Господи! Теперь ведь я и вправду могу быть только болельщицей, не более того…
Болельщица… Болею… Больная…
Калека, инвалид, развалина!!! Рухлядь, никому не нужная…
Ни команде, ни… Владимиру.
И это окончательно.
Не поправишь, не вернешь…
А как хотелось бы поправить!
ЧАСТЬ ВТОРАЯ
Глава 1
НЕВЕСОМОСТЬ
Чем больше Ирина Первенцева думала о собственной вине перед Львовым, тем сильнее ей хотелось его видеть.
Но не для того, чтобы попросить прощения, а для того, чтобы больше никогда, никогда не оттолкнуть его! Более того, чтобы не отпустить от себя ни на шаг.
Ей необходимо было ежеминутно слышать его глубокий голос, к которому она так привыкла в реанимационной палате, видеть его плавные жесты, вдыхать запах его терпкого одеколона.
Ирине не хватало его теплых, ласковых прикосновений, спокойной покровительственной улыбки, образующей веер складочек-лучиков в уголках глаз.
И о чем она особенно жалела, так это о том, что упустила возможность хоть один раз, хоть ненадолго погрузить пальцы в его густую белокурую гриву. Ощутить мягкость пышной, пушистой шевелюры своей ведущей, чувствительной левой рукой.
Как это было бы упоительно приятно… и ему, наверное, тоже. Он бы жмурился, как большой изнеженный кот. Или, скорее, как прирученный лев.
С Ириной случилась невиданная при ее крепком здоровье штука: сердце начало побаливать. Если переломы, раны, травмы были привычны и не пугали, то эти внутренние сбои, внезапная аритмия, скачки и провалы пульса вызывали тревогу… С чего бы?
Ирина еще не вполне понимала, что ее сердце просто отдано мужчине и больше ей не принадлежит.
С Андреем симптомы были иными: их можно было сравнить в повышением адреналина в крови перед началом крупных соревнований.
Сейчас — совсем наоборот.

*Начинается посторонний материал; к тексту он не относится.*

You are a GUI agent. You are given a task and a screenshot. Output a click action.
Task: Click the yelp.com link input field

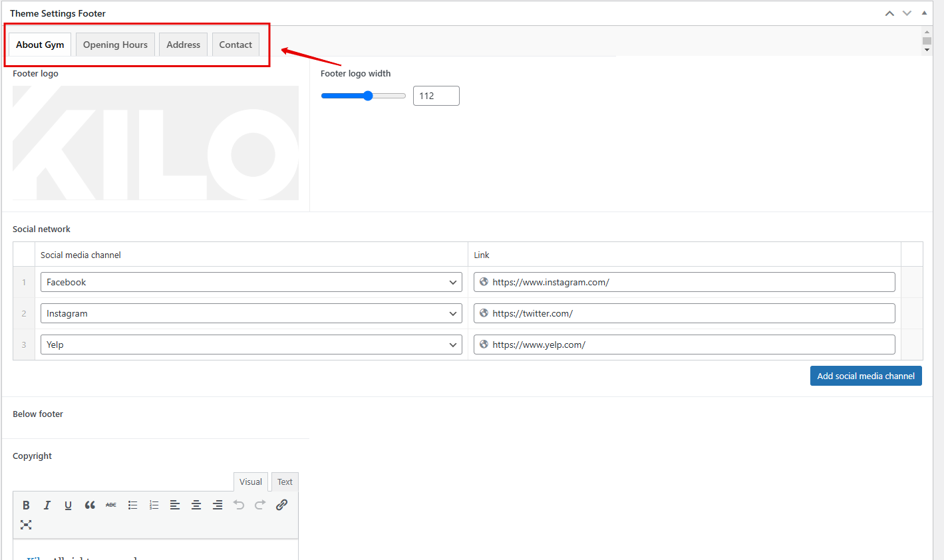(x=684, y=345)
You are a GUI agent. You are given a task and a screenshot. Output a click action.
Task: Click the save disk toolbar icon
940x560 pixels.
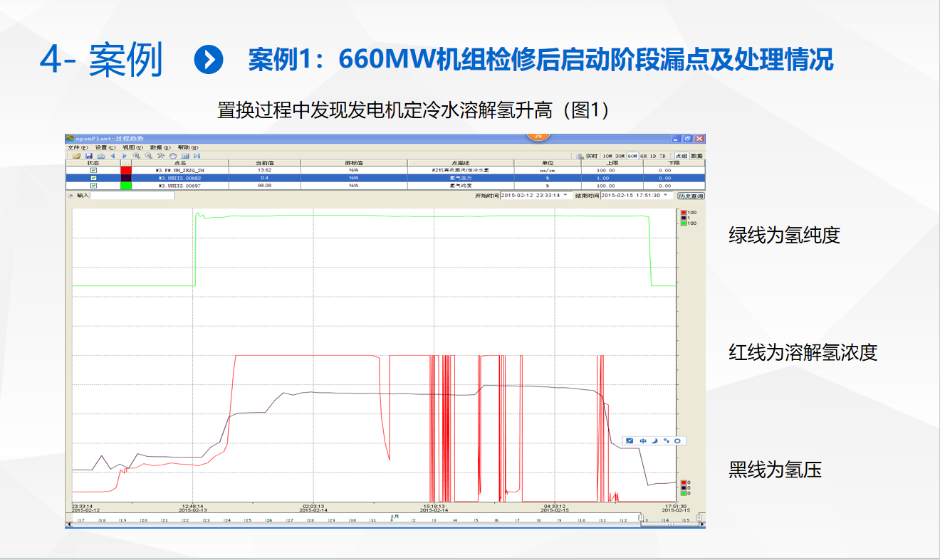89,156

Она чувствовала себя размякшей и обесточенной. Хотелось лежать на диване и мечтать! Или бродить по лесу и мечтать. Или погрузиться в воду, но не плыть стремительным кролем, а безвольно лечь на спину, раскинув на поверхности руки и ноги, смотреть в синее небо и мечтать, мечтать, мечтать! И лучше бы это было не бурное море и не горная река с быстрым течением, а тихое прозрачное озеро.

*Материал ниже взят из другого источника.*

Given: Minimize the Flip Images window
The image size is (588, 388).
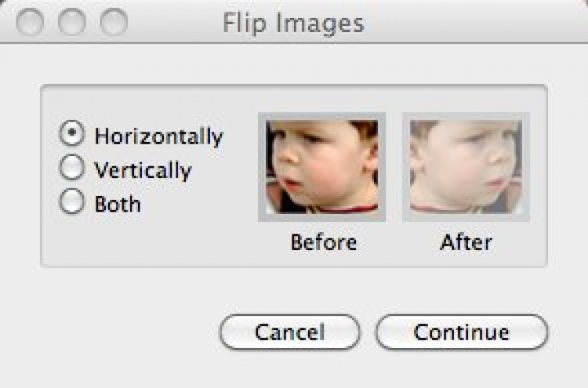Looking at the screenshot, I should coord(72,22).
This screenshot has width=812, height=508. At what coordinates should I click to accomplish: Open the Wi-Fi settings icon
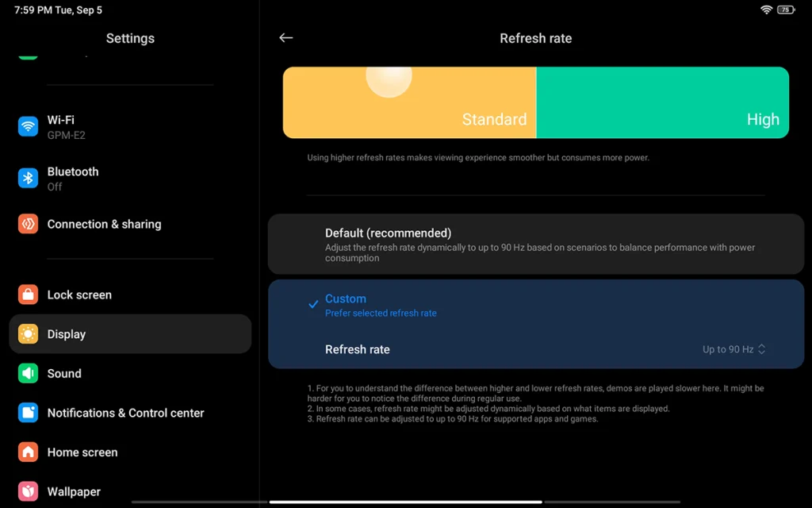28,126
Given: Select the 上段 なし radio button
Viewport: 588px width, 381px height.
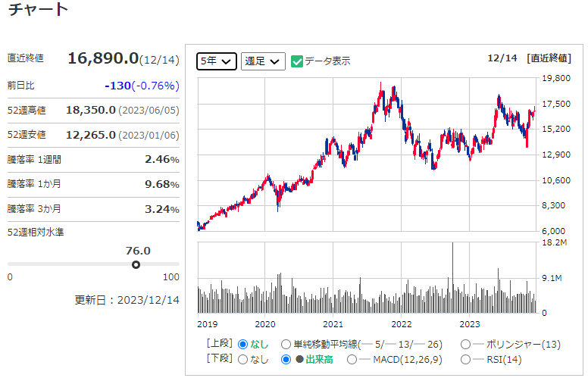Looking at the screenshot, I should coord(243,344).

Ни леса, ни озера поблизости не было, но старенький диван — пожалуйста, вот он!
Ира взглянула на будильник: ужас, скоро полдень, а она еще не поднялась! Стыд и срам.
Квашня. Раскисшее желе на блюдечке! Бесформенная медуза!
Но у медузы есть, по крайней мере, механизм регенерации. Я должна включить его.
Нужно действовать!
Однако, как она ни пыталась сама себя растормошить, это не срабатывало. Вместо того чтобы вскочить и сделать хотя бы щадящую зарядку, Ира лишь протянула руку к телефонной трубке:
— Справочная? Мне бы узнать домашний телефон. Львов Владимир Павлович. Год рождения точно не знаю. Шестидесятый с хвостиком примерно… Хвостик? Может, длинный, а может, как у зайца, говорю же — не знаю… Что?! Во всей Москве — ни одного Львова Владимира Павловича? Девушка, милая, посмотрите повнимательней, пожалуйста!.. Слушай, ты, бездельница, дармоедка, поискать лень, да?
Трубка была брошена на рычаг уже с поистине овновской энергией.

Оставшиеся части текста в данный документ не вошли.